All but the dagger ceased to exist.
I received this historical fiction or Regency mystery book from Netgalley and Swoon Reads in exchange for an honest review. As always, I appreciate the chance to read!
The Hummingbird Dagger
by Cindy Anstey
Published Date: April 2019
Read Date: April 2019
Format: ebook ARC
Genre: Historical Fiction, Mystery, YA?
Rating: 2/5 Moose
Lord James Ellerby stumbles across a horrific carriage accident, the worst of which includes an injured young woman. While she does survive, everyone quickly realizes she cannot remember anything of her past. Choosing to go by “Beth,” the woman is graciously brought into the Ellerby home, where mysterious accidents and deaths keep occurring that lead her to think she might be somehow responsible.
“Beth Dobbins” – The young woman who has lost her memory after a carriage accident. She is now plagued by nightmares and potentially men out for her death.
James Ellerby – Recently new Lord of the family, shortly after his father’s passed. Oldest Ellerby sibling
Caroline Ellerby – Middle Ellerby sibling, she takes Beth in as a companion until they can figure out what she is running from, if anything.
Walter Ellerby – Youngest Ellerby sibling, who also caused the carriage accident.
Dr. Brant – Physician friend of the family, set on helping Beth figure out her memories.
Rants, Raves, and Thoughts
Okay. I’ll be honest, I was incredibly torn about writing this review. I don’t really want to focus on negative books, and honestly, if this book hadn’t been an ARC, I probably wouldn’t have finished it. So I am going to get all my negativity out first, then talk about some of the things I liked.
I think my enjoyment of the book truly suffered because of the format of the ebook. There are so many leaps around from character to character, time changes (it’ll be night and immediately breakfast?) that made the writing seem incredibly choppy and confusing, especially as the person the book follows shifts. That being said, I did pull out a hardback copy at B&N on Monday (even though this book was released on Tuesday?) and took a look – there are markings in between to show the break in shifts. I am incredibly glad I figured this out before the climax of the book, as it is incredibly difficult to read in the ebook ARC I have. None of that is the author’s fault, but it does make me wonder if it can be seen as good writing if I have to reread several passages to get the time/character/whatever shift.
My second issue with the book came from the characters. None of them are interesting to me. We are told that there is a romantic relationship between James and “Beth,” but it felt incredibly forced. In fact, I think the romances that aren’t confirmed – does Walter also have a crush on Beth? Is there something going on between Caroline and Brant? were more fascinating to me as we aren’t specifically told anything, but rather are left to wonder. Another instance is when a character, a maid, dies early on in the first half of the book. The death shakes up Beth, but honestly – if she didn’t have the same name as a Downton Abbey character I love, I don’t know if I would have remembered her. There is no build up of their relationship to warrant the sadness we are supposed to feel. No, overall the only character I had any interest in was Walter, and even that was fleeting at best (he is brutally underutilized and under developed, which is saying a LOT considering his role in the book.)

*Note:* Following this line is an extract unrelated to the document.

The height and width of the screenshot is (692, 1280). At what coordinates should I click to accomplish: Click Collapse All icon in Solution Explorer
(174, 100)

I don’t read a ton of historical fiction, and I do expect inaccuracies. However, this book took me out of the time period too much. The book takes place in 1833, which is just outside the Regency era but not quite in the Victorian era. And yet at one point, the physician uses a word from the late 1800s?
Miss Caroline or Lord Ellerby certainly would. There would be a brouhaha – a loud…terrible brouhaha.

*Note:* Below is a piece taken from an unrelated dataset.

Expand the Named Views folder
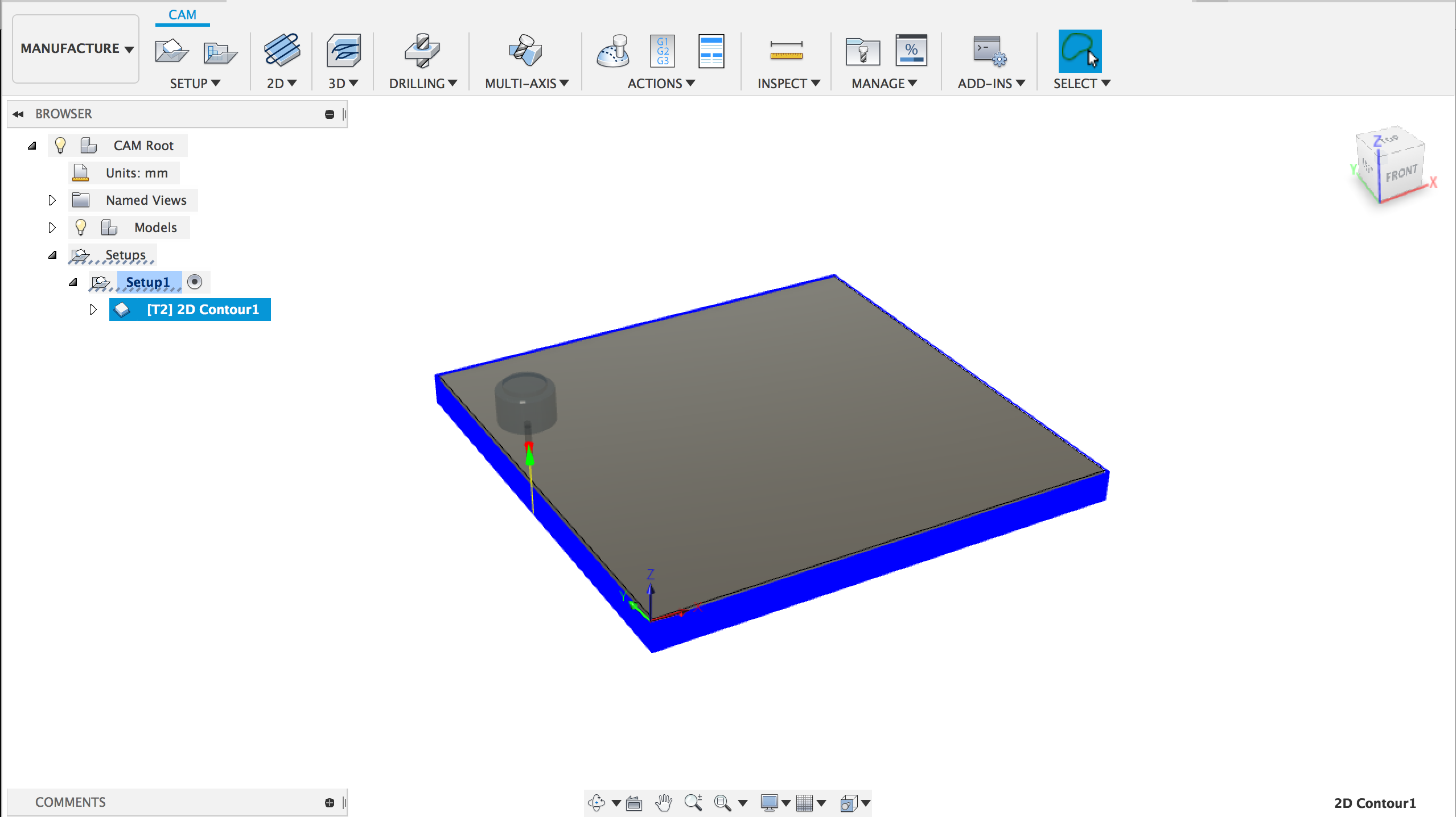1456x817 pixels. click(52, 200)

And men and women just wonder in and out of each other’s bedrooms or just hang out without a chaperone? It’s too much for me.

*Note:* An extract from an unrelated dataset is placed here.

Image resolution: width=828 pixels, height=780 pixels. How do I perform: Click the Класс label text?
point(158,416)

The first night, her screams brought Lord Ellerby bursting through the door [of her bedroom]. He glanced around the room as if he expected monsters to be hiding in the shadows.
He literally went into her bedroom. At one point Walter is just chilling in her bedroom “keeping her company” while she stays in the servant’s quarters – so not while she’s in a sitting room. She’s in bed. This…would cause scandal. Which sometimes they seem to care about? At the most random times?
The mystery is decent, and would have been a pleasant read had the characters had more shape or details. There are some moments I do thoroughly enjoy — a man comes claiming Beth is his sister and won’t take no for an answer, for example. But the action scenes are short and over burden with conversation and TALKING about what happened. I did figure out most of it fairly early on, but that is common for me. I can see how readers will enjoy the climax of the story, and I did tear up a few times towards the end.
If I am being honest, I was blinded by my love of this cover. It is gorgeous, and for some reason spoke to me of a woman who …would fight Jack the Ripper. It wasn’t the book I ended up reading, and part of that is very much my fault.
If you like your mystery books light on action but heavy on conversation, give it a try! Maybe a bigger fan of Regency era historical fiction books will enjoy this, and maybe I am being a bit too persnickety with my feelings. If you’ve read the book, I would love your thoughts!